If it hadn’t been for the still-vivid memory of the vision of Christ on the Cross, that profound revelation of God’s love for me, I believe I would have done what a lot of other severely disappointed Christians do in an unanticipated crisis and abandoned Christianity altogether. But somehow the memory of that vision assured me that God’s love for me was real, even if His ways had been misrepresented to me through human religious institutions.

The Quakers gave me plenty of room to sort out the mess. Theirs is simultaneously a mystical yet bold confidence in God’s ability – and desire – to lead His people to Himself. I felt as if I had to start all over again as a Christian, from the basic reality of “Jesus Christ, Son of God, Savior” and discover anew what it means to be a Christian. This did not frighten the Quakers as it did the evangelicals; rather, it excited those with whom I shared my thoughts on the matter.

It was while I was a Quaker that I began working for an attorney in Greensboro whom I had met while we both served as volunteers for a local pro-life ministry. Jim was a member of a large, upscale Methodist Church in downtown Greensboro... but he was also a great admirer of the Catholic Church who attended Mass regularly, prayed the rosary, and read Catholic writers by the truckloads. His enthusiasm for the Church intrigued me.
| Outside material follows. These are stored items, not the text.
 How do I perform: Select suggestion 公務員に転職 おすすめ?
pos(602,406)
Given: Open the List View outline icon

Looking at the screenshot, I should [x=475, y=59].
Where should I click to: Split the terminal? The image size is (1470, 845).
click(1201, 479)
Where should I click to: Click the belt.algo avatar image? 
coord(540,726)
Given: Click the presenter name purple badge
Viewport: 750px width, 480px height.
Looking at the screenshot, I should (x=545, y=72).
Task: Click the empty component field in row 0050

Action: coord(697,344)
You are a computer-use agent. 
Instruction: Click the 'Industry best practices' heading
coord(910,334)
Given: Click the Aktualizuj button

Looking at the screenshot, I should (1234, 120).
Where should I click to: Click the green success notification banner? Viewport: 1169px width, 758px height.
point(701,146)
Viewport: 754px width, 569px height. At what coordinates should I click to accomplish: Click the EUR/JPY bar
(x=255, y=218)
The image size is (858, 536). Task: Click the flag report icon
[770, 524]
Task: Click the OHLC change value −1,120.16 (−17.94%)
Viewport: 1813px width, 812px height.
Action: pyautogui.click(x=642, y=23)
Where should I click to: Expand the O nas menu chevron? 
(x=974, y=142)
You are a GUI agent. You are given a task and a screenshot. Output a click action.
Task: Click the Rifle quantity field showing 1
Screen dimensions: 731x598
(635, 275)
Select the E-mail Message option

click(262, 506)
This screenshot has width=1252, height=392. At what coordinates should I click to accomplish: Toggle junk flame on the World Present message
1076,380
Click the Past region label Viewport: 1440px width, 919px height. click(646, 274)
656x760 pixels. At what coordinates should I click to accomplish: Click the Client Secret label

My first memories of exposure to the Church were as a child. The movie The Sound of Music comes immediately to mind. I thought it was wonderful that someone could choose to live life fully for God. Later I read Maria von Trapp’s autobiography, and I realized that her Catholic Christian faith was a much more vibrant part of her personal and family life than the movie had portrayed. Of course, as I grew older and began hearing things about the Catholic Church, its superstitions and oppressive rules and regulations, I though it was a pity that such devotion was tragically wasted on such an institution

I have never believed that the Catholic Church was the “whore of Babylon” like so many fundamentalists have taught. I did believe some of the things I heard: that Catholics worshipped Mary, that they unquestioningly followed the Pope and even worshiped him; that they had superstitions about praying to dead people, that they didn’t believe Jesus’ sufferings and death were adequate to save others but needed “help” from suffering Christians, that married people could only have sex to make a baby and were paranoid about sex in all cases ... but I didn’t think Catholics were bad people, just misguided and trapped in bad teaching.

And I’d even read some of the Catholic fathers in college, in a History of Christianity course. Frankly, I hadn’t seen the pertinence of them. I wasn’t mature enough as a student or as a Christian to appreciate what important works I was being exposed to; I had wanted to get dates, a time line of crucial developments in the physical structure of the church, not read a bunch of dense ideas by people I’d never heard of, people like Irenaeus, Tertullian, Origin... Thomas Aquinas. I did enjoy Augustine’s Confessions, a text appreciated by Christians of all denominations. But most of the Church fathers were sleepers, by my reckoning. Dead, outdated, outmoded... totally irrelevant to contemporary church life. If they weren’t, we’d hear a lot more about them in the modern pulpit, wouldn’t we? Well, wouldn’t we? And I was content with that attitude.